Sleep bruxism is a common sleep related movement disorder which is prevalent in all age groups. It can be asymptomatic and is suspected on dental evaluation due to dental erosion or fractures and/or may be highly distressing to patients due to tooth erosion, orofacial pain, headaches, sleep disturbances, and TMD. In children, it may be the cause of secondary parasomnia as well as behavioral and cognitive deficits. If SB is suspected or diagnosed, the patient needs to be screened for other risk factors such as nocturnal reflux, OSA, anxiety disorders, neurological disorders, use of medications such as SSRI and or recreational drugs. These patients should be referred to a dentist for further evaluation and treatment. When oral appliances fail or are not tolerated, pharmacotherapy should be considered in carefully selected patient populations. Alternatively, recent data suggest that botulinium toxin injections may be a safe option in otherwise healthy adult patients.

Practical Points

  • Sleep bruxism is classified as a sleep related movement disorder

  • It is common and seen across all age groups (infants–old age) and prevalence decreases with age

  • There are multiple risk factors that are associated with sleep bruxism

  • More than 2/3rd of the sleep bruxism episodes are associated with EEG arousal leading to sleep fragmentation

  • Usually diagnosis is based on history and clinical examination finding of tooth damage, and jaw pain

  • Children with sleep bruxism have higher incidence of daytime behavioral and cognitive problems

  • Polysomnogram can be used to confirm diagnosis and a special masseter muscle electrode may need to be used

  • Treatment involves referral to dentist, oral splint and mandibular advancement devices

  • Pharmacotherapy is effective in treatment of SB in selected population

Case Example

A 28-year-old male presents to a dentist’s office with tooth pain and headaches in the morning.
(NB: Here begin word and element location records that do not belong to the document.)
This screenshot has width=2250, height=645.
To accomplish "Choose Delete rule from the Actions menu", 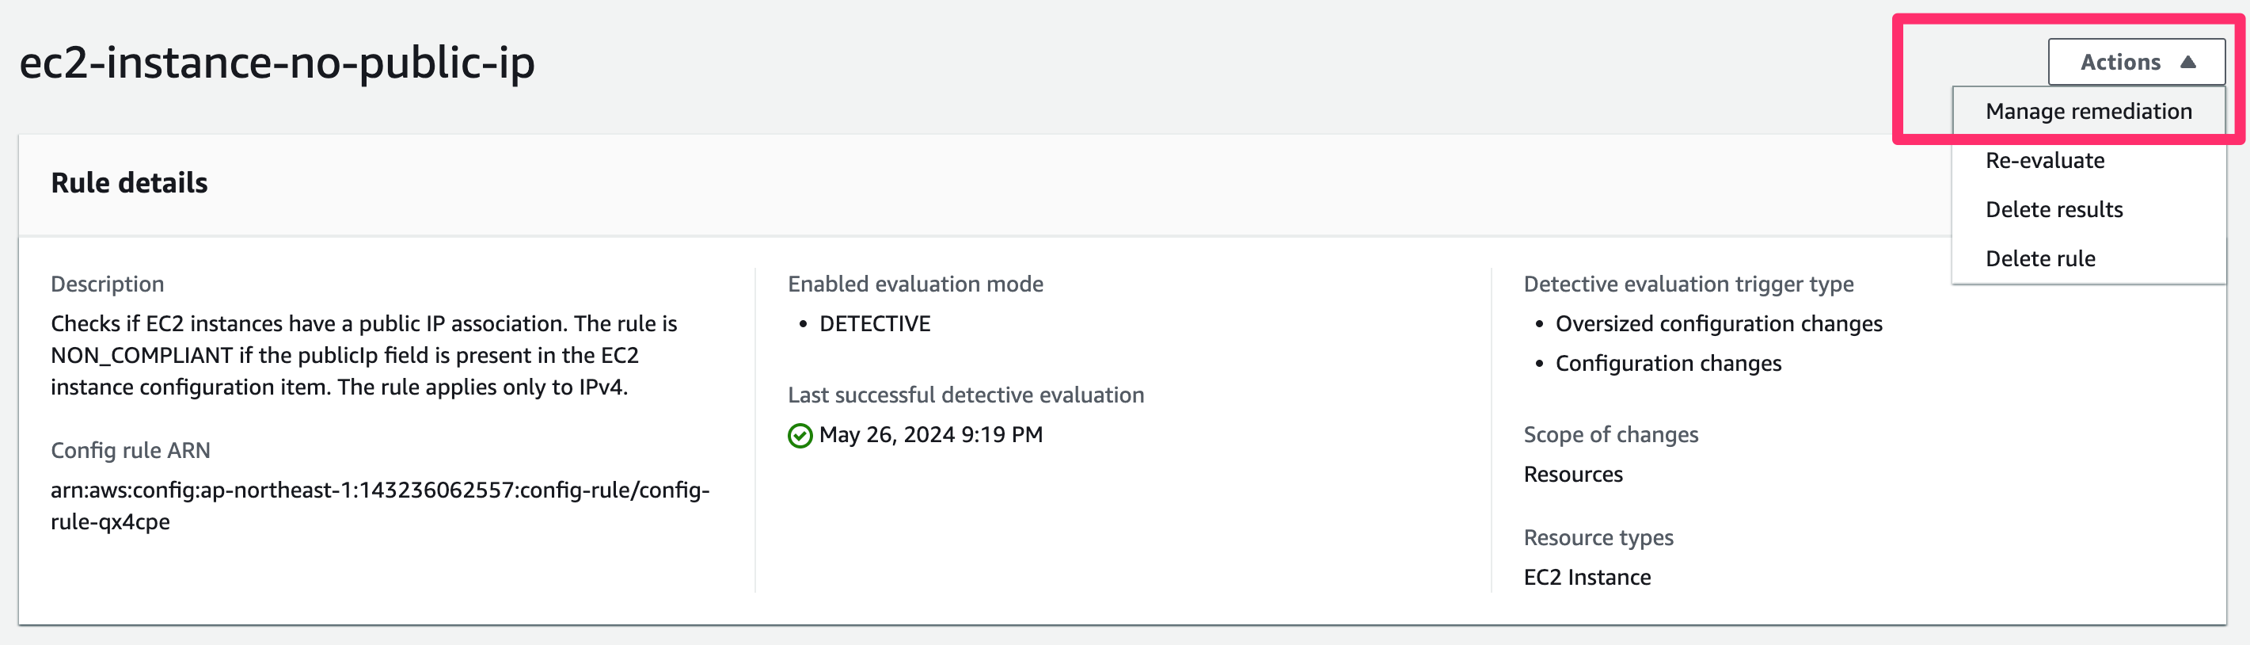I will [x=2039, y=259].
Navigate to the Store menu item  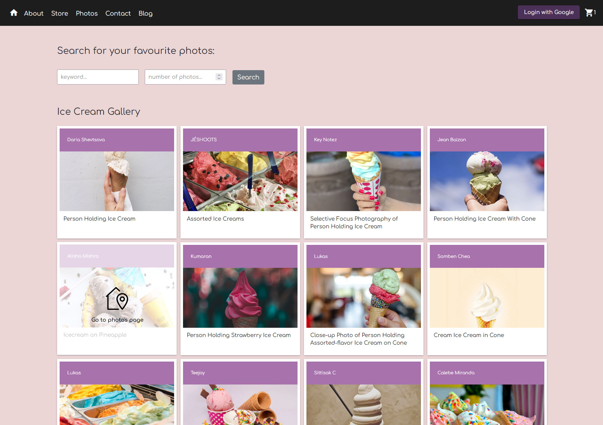(59, 13)
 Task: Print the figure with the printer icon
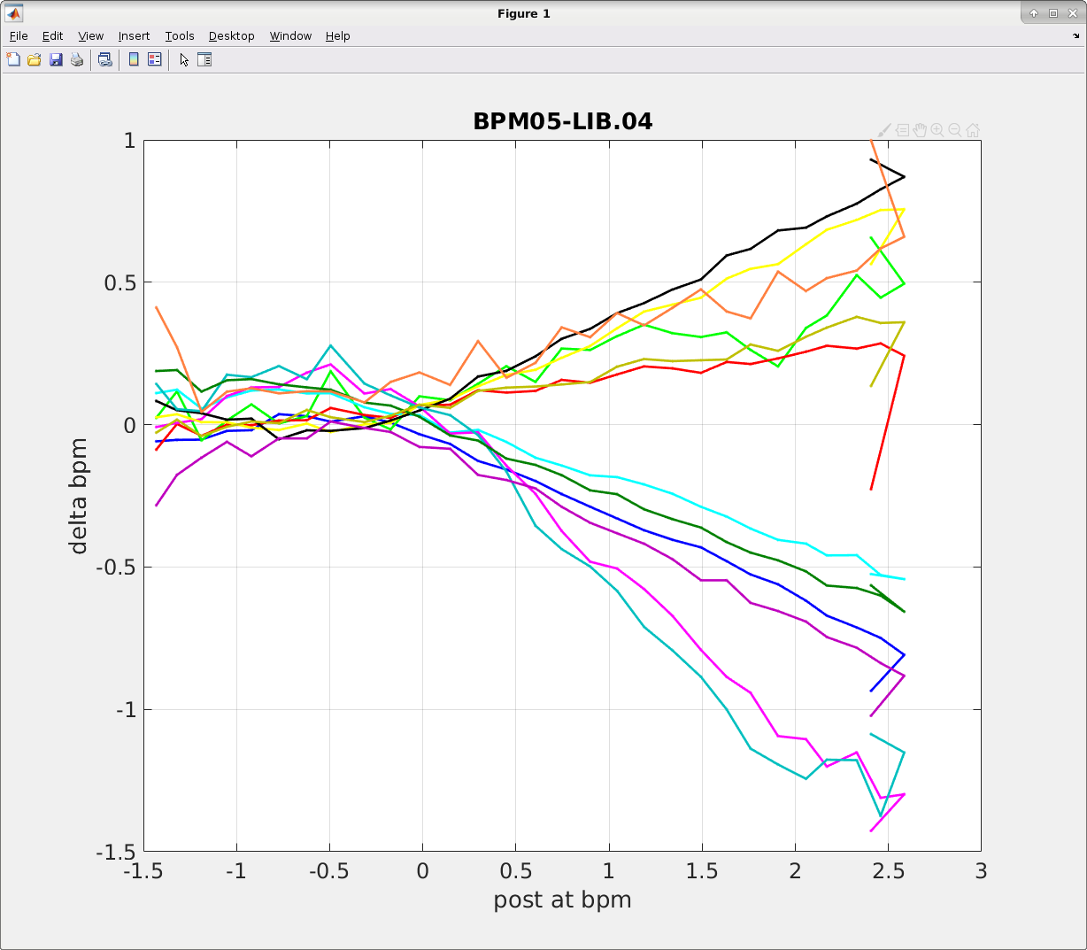tap(77, 59)

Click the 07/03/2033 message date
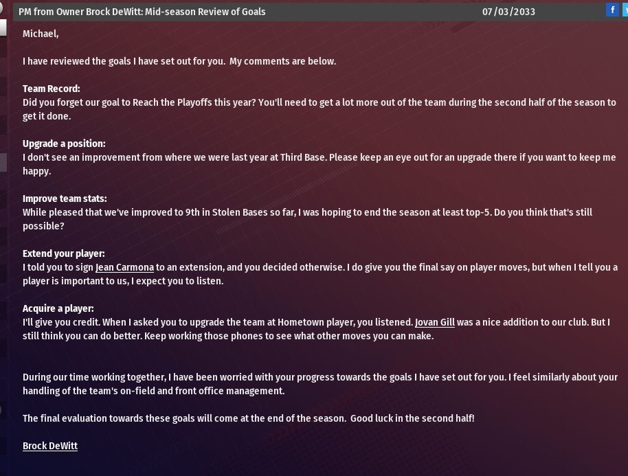click(508, 12)
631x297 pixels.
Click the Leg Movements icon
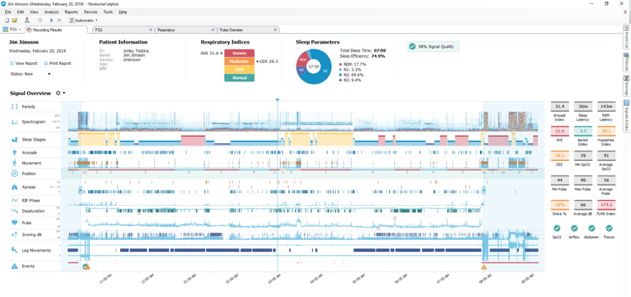click(x=14, y=250)
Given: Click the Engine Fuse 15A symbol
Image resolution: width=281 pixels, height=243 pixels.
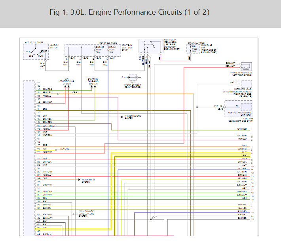Looking at the screenshot, I should click(x=95, y=50).
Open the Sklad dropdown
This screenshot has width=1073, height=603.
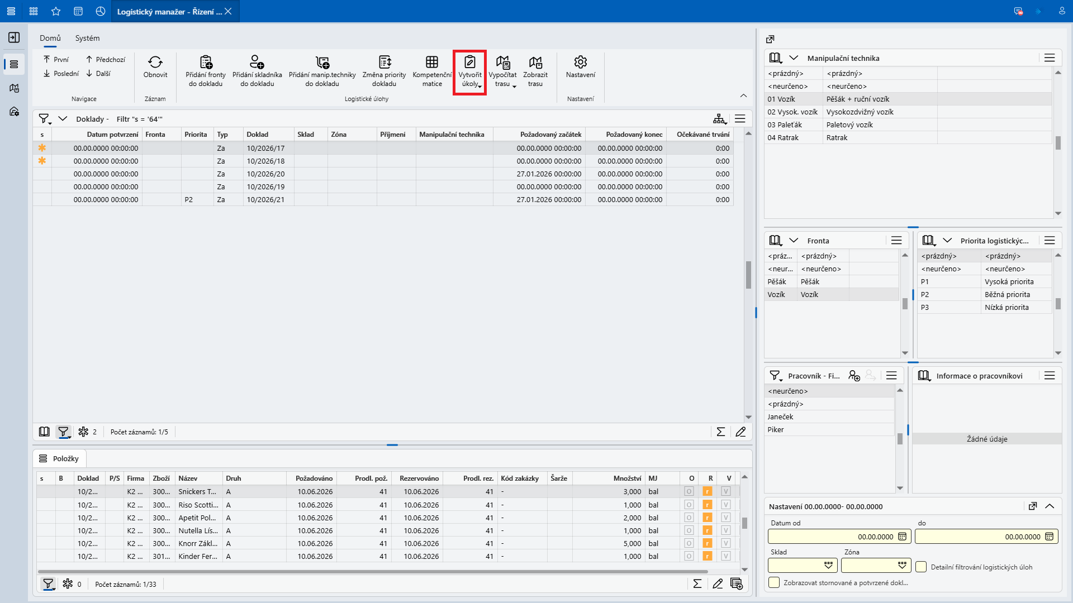click(x=828, y=566)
This has been happening for several months and he recently fractured a tooth while biting on a walnut. On examination, he has significant erosion of this tooth and loss of molar cusps. There were several cracks visible and tooth tenderness with masseter muscle hypertrophy. Based on this, he was diagnosed with sleep bruxism . On further questioning, he had history of anxiety, heartburn, and was on Zantac as needed. He also has history of loud snoring and excessive daytime sleepiness. He underwent a sleep study which revealed moderate OSA with RDI of 15/h and had several instances of sleep bruxism noted during sleep stage transition and had an EEG arousal index of 30/h. He was recommended CPAP but had difficulty tolerating it. He was referred back to the dentist and was fitted with mandibular advancement device. He had a sleep study with this oral device and his OSA was well controlled with residual RDI of 2/h and the EEG arousal index was 9/h. On 3-month follow up, his compliance was good and his symptoms had resolved. This oral appliance had helped him control his OSA and help prevent further tooth damage from sleep bruxism.